美術と信仰
豊穣の女神が主神となる信仰をはじめ、雄牛の崇拝、双斧や聖なる角は小アジアからレヴァントにつながるのです。
また王が神性をそなえることはオリエントに広くみられ、王が最高の祭であることは小アジアに例があります。
このようにしてクレタはオリエントに近い系統だと認めたいのです。
クレタ美術について心理学上からは、その図像は動的で浮動的であること、輪郭は動揺し部分的に極めて詳細であること・・・
また、色彩は華やかで万華鏡的であり、表現は表面的であって構成的でないことをあげて、これらの性向はオリエント美術と共通の心性の産物であると説かれています。

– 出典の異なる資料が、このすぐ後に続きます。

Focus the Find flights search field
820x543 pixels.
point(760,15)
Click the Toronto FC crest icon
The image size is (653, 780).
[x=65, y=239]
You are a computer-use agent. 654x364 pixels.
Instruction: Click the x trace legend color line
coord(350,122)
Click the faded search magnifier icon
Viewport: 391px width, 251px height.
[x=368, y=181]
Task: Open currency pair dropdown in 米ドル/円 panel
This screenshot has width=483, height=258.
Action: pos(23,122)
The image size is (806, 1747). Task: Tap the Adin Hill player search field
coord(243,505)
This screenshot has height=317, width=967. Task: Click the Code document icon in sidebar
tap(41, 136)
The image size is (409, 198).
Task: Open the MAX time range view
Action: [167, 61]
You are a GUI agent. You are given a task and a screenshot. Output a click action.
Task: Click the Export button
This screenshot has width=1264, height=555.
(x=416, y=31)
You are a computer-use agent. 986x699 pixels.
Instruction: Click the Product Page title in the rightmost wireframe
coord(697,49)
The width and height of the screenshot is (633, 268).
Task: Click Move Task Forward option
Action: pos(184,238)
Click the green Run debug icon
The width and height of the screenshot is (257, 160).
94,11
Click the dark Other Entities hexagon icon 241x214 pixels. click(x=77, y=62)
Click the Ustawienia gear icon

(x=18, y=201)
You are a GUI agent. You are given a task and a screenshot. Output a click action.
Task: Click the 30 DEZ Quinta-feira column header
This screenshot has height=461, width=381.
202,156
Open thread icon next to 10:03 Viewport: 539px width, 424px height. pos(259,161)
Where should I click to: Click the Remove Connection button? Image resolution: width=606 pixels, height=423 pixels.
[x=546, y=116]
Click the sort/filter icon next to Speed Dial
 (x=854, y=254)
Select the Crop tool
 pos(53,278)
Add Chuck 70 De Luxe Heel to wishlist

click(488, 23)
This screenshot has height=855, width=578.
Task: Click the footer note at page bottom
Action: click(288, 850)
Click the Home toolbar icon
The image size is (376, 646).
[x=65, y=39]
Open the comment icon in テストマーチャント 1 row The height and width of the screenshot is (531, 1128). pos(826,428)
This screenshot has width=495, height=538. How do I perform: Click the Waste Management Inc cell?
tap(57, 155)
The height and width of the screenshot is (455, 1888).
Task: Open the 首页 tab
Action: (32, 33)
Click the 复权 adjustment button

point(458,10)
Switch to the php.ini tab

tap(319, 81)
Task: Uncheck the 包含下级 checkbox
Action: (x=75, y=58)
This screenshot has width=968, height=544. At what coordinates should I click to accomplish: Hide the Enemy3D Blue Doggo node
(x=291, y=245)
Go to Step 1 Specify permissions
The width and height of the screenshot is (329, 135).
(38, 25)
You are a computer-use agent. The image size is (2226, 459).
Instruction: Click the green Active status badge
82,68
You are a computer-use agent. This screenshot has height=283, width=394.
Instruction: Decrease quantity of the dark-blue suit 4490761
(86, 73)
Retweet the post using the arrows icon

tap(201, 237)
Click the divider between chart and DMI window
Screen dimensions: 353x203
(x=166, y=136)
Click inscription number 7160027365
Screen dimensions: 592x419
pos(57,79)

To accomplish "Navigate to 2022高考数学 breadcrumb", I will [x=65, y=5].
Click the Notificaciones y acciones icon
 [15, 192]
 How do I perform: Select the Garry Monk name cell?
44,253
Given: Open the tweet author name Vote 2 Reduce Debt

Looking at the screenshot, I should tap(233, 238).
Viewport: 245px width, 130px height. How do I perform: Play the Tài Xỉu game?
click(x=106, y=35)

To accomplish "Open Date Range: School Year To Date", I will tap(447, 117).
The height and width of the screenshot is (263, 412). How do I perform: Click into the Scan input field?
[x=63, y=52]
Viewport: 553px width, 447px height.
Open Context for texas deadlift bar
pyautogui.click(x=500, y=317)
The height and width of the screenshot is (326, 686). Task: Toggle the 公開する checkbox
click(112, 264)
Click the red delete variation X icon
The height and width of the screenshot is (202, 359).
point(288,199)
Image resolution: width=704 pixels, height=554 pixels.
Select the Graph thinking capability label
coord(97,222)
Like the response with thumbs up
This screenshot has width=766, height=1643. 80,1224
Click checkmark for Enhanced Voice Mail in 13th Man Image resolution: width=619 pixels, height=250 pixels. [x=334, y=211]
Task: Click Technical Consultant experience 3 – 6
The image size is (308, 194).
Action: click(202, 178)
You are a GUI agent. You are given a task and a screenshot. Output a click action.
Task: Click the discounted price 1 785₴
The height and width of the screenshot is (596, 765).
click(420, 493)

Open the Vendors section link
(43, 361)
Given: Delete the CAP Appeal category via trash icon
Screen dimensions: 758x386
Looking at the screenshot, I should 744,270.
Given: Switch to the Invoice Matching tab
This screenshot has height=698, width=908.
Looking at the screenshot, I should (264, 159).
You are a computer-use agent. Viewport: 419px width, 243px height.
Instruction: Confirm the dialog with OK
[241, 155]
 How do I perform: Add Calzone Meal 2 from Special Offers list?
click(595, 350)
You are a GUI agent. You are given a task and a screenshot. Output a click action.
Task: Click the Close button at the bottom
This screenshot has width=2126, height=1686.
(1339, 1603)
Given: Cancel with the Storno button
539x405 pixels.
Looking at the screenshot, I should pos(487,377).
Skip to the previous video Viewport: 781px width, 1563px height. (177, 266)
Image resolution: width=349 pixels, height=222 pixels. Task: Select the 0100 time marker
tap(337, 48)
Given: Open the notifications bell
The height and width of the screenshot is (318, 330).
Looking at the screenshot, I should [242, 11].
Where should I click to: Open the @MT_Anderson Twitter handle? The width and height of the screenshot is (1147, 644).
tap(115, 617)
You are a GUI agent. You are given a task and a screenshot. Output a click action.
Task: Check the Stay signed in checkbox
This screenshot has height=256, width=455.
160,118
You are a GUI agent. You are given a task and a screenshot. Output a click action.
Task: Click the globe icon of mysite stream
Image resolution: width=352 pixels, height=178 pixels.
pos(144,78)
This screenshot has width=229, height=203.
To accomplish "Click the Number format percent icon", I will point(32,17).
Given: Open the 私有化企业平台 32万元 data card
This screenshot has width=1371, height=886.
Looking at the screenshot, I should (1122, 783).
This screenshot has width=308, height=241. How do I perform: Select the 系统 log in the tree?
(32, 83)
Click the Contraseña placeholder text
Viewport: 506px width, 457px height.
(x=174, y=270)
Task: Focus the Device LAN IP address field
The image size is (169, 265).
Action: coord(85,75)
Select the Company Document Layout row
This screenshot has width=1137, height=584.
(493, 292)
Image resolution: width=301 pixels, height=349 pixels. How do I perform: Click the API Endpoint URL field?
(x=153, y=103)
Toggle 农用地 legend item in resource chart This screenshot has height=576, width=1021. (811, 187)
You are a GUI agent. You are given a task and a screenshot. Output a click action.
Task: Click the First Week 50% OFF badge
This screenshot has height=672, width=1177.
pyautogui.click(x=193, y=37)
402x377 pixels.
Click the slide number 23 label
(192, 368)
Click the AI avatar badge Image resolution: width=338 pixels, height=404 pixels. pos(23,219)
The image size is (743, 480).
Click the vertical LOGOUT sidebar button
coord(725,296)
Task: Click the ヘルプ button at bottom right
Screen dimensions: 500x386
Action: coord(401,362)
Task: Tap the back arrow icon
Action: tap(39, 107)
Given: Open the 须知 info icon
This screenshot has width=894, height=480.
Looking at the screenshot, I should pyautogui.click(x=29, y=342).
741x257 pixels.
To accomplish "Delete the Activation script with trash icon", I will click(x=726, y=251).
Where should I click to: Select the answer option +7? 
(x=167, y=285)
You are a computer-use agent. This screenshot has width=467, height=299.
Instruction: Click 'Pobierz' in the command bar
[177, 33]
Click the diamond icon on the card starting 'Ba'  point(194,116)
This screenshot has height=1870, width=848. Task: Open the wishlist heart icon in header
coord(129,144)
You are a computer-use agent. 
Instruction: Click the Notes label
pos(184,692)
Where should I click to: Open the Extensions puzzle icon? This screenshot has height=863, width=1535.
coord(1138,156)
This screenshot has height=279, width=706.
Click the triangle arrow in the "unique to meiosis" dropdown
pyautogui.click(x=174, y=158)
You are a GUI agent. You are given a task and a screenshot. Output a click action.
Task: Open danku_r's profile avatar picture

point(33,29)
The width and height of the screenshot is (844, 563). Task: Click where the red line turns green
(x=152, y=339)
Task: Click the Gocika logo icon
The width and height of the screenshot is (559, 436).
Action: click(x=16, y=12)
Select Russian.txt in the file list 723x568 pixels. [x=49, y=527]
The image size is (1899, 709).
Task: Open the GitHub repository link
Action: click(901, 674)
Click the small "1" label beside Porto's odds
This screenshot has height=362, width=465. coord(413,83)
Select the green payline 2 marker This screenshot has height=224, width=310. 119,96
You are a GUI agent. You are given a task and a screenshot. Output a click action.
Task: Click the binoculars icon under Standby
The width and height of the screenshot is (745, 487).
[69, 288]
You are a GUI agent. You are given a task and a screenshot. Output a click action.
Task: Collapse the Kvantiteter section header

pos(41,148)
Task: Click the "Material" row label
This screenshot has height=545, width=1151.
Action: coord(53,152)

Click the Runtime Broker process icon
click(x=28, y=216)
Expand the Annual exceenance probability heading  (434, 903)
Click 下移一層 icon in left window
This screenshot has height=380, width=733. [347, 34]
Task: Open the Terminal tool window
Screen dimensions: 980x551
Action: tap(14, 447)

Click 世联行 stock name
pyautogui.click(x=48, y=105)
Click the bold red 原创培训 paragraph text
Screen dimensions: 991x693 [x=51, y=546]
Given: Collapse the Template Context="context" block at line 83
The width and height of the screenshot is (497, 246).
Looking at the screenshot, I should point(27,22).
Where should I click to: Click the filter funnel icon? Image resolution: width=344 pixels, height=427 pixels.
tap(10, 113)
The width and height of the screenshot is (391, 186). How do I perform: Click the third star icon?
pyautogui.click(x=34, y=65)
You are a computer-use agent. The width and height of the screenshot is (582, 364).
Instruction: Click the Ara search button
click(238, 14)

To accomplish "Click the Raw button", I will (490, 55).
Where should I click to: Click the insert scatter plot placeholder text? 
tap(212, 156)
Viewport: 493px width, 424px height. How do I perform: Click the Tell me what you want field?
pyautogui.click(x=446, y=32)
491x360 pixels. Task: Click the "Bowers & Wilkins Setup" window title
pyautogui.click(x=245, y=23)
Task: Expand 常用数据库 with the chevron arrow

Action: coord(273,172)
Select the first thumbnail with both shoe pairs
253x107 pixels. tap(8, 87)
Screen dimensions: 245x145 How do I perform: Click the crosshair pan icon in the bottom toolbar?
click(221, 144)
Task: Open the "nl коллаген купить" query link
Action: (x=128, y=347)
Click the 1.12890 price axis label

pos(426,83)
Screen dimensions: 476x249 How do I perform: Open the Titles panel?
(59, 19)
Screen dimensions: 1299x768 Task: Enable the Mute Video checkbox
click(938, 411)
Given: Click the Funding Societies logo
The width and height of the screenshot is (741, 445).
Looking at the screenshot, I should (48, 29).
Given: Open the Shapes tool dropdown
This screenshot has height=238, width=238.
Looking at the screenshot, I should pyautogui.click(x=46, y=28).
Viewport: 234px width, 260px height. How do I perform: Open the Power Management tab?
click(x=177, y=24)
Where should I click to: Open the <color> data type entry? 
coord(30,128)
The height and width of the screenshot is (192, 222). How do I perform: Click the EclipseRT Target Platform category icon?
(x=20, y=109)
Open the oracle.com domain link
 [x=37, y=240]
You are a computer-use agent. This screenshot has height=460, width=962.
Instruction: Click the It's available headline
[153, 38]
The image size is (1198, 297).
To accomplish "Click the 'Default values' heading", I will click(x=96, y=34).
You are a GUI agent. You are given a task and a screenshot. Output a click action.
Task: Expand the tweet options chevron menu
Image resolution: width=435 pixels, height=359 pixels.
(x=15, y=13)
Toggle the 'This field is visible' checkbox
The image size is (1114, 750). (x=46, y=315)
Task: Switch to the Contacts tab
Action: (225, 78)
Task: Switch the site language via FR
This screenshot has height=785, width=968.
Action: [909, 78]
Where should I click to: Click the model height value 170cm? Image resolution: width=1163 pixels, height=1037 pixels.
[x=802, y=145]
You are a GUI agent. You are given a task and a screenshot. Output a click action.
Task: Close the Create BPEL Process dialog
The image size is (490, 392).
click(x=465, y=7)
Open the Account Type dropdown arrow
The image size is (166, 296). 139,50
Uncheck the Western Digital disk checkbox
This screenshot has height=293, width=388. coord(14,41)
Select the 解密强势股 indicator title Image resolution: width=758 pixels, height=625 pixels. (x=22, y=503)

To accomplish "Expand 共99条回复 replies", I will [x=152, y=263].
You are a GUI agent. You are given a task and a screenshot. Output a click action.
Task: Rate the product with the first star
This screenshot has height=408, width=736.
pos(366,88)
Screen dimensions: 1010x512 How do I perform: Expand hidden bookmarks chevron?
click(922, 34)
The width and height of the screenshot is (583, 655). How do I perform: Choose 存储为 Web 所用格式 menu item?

これは、クレタ美術の解釈として当っていると思われます。
しかし反而ではオリエント、クレタ両美術の性格差も明らかでしょう。
オリエント美術の形式主義や伝統の固執はクレタの自然主義と異なるし、また静と動との対照という問題があります。
この相異はどこからきているでしょうか。
そこでこの和異の原因をクレタ人を取りまく自然とその下で最も適する生活様式に求めたいのです。
エーゲ世界の地理とエーゲ的生活様式についてはいろいろ言われていますが、それらが人間に及ぼす作用を再考したいのです。